It’s not by accident that more people across the world are becoming devotees of yoga. It helps improve physical and mental health, flexibility, stability, strength, appearance, concentration and mood.

Often when someone mentions yoga, most people imagine complex postures performed by a gymnast who can do wonders with your body. Therefore, they often drop out of yoga before even trying to apply. But the truth is that there are different types of yoga and each person can find a suitable type for themselves.

Simple stretching and strengthening yoga poses for women.

It’s not by accident that more people across the world are becoming devotees of yoga. It helps improve physical and mental health, flexibility, stability, strength, appearance, concentration and mood.

Here are 8 yoga poses that are particularly useful for women, and are so easy and simple that can be practiced every day.

Stand straight and spread your legs a little more than one meter. Fingers of left leg should be directed to the left, and of the right leg forward. Lift your hands at shoulder height and spread them apart. Direct palms hands down. Bend the knee and lower your left leg enough to form the angle of 90 °. Keep in that position for about 20 seconds. During that time, breathe deeply. Then repeat the same on the other side.

Why is it useful: This position will allow you to stretch the muscles of the inner thighs, chest, abdomen and shoulders. The result is a beautifully toned muscles of the arms, legs and lower abdomen.

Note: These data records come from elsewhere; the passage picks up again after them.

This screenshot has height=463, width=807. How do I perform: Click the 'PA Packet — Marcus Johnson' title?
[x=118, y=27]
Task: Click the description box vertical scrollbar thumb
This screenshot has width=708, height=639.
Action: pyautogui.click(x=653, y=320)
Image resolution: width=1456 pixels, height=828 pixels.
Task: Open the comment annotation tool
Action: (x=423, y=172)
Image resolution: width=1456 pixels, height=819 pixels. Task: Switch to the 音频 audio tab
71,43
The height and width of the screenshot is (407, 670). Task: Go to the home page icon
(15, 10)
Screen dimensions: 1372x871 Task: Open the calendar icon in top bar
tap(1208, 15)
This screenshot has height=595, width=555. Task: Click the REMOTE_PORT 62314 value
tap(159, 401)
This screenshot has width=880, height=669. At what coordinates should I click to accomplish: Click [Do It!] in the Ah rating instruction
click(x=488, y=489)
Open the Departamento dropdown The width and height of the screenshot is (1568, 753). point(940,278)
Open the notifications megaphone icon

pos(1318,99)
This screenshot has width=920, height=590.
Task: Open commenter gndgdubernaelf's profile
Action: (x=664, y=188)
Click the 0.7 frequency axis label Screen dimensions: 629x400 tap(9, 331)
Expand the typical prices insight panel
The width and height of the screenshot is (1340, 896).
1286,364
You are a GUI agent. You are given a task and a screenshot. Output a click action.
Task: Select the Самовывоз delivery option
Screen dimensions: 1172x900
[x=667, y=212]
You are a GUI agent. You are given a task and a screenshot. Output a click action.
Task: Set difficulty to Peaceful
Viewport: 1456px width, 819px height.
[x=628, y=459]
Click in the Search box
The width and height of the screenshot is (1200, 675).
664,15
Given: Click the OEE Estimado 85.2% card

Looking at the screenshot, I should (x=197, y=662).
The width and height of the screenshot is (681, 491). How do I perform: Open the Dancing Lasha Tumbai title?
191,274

Spread your legs in the span of your hips. While lifting hands up with palms directed towards each other, bend your knees and target butt back as if sitting down on a chair. Knees should not go ahead of the toes. Pull your tummy in and keep your back straight. Hold in this position for 20 seconds and breathe deeply. Take a short break and repeat the pose.

Why is it useful: This position is helpful to improve posture, because it learns how to be straight back. With it you get a nice solid legs and greater stability of the body.

It could say that this position is a combination of the two preceding. Stand in position 1, and then put right hand closer to left, direct hands to each other and start to lift both arms up while facing left. Keep in this position for 30 seconds. Then repeat on the other side.

Why is it useful: This posture is extending the muscles throughout the body and strengthens your legs and arms.

Kneel in dog pose. Hands need to be spread in the span of your shoulders, fingers spread. Slowly start to lift your knees off the floor and straighten your legs fully. Return the legs backwards a few centimeters, and hands move upwards, to stand in the correct position (see picture). Make efforts to wear heels to the floor. During the whole time make sure the back is straight. Breathe deeply and hold in that position for at least 40 seconds.

Why is it useful: This pose strengthens the upper body. During this posture, the hips are higher than the heart, so it improves overall circulation.

Lie on your stomach. Put your hands in the span of shoulders, just below them. Lift your upper body with the help of your arms and lower body with the toes. Try to push heels back. The upper and lower body have to be the same height. Hold in this position for 10 seconds and then straighten your arms at the elbows. Now, the upper body should you be higher than the bottom. Keep the second position 50 seconds. Keep your back straight and breathe deeply.

Why is it useful: This position is simple, but requires a little more durability. Strengthens the upper body and all the major muscles in the arms, legs and stomach.

Sit on the floor and bend your knees. Tilt the upper body back and rely on your hands. Lift your feet off the floor, and then extend your arms forward so as to be parallel to the floor. Your body should form the letter V. Hold back straight and start stretching the legs with your toes straight. Hold in this position for about 30 seconds. Repeat 5 times.

Why is it useful: This position will help to strengthen your muscles in the center(abs), the muscles of the back and legs.

Stand straight and spread your legs a little more than one meter. Fingers of left leg should be directed forward, and on the right leg to the right. Lean to the right and place your right hand behind your right leg. Extend left arm straight up vertically to the floor. Try right foot and both hands to form a straight line. Hold this posture 20-30 seconds. Then repeat on the other side.

Why is it useful: Immediately you feel the stretching of muscles in the center of the body. Besides the legs, hands are under the pressure of this exercise too, so the result is strengthening the muscles of the arms and legs.

Sit on floor with legs straight. Left foot switch it through the right leg and place it next to the right knee. Turn your upper body to the left. Place left hand to the left and right hand bend at the elbow and place the elbow in front of left knee. Target head left and save your back straight. Breathe slowly and hold in this position 20-30 seconds. Then perform the same on the other side.

Why is it useful: This posture are extending the muscles of the back, neck and shoulders. It is particularly useful to improve digestion and increase the blood stream in the lower abdomen.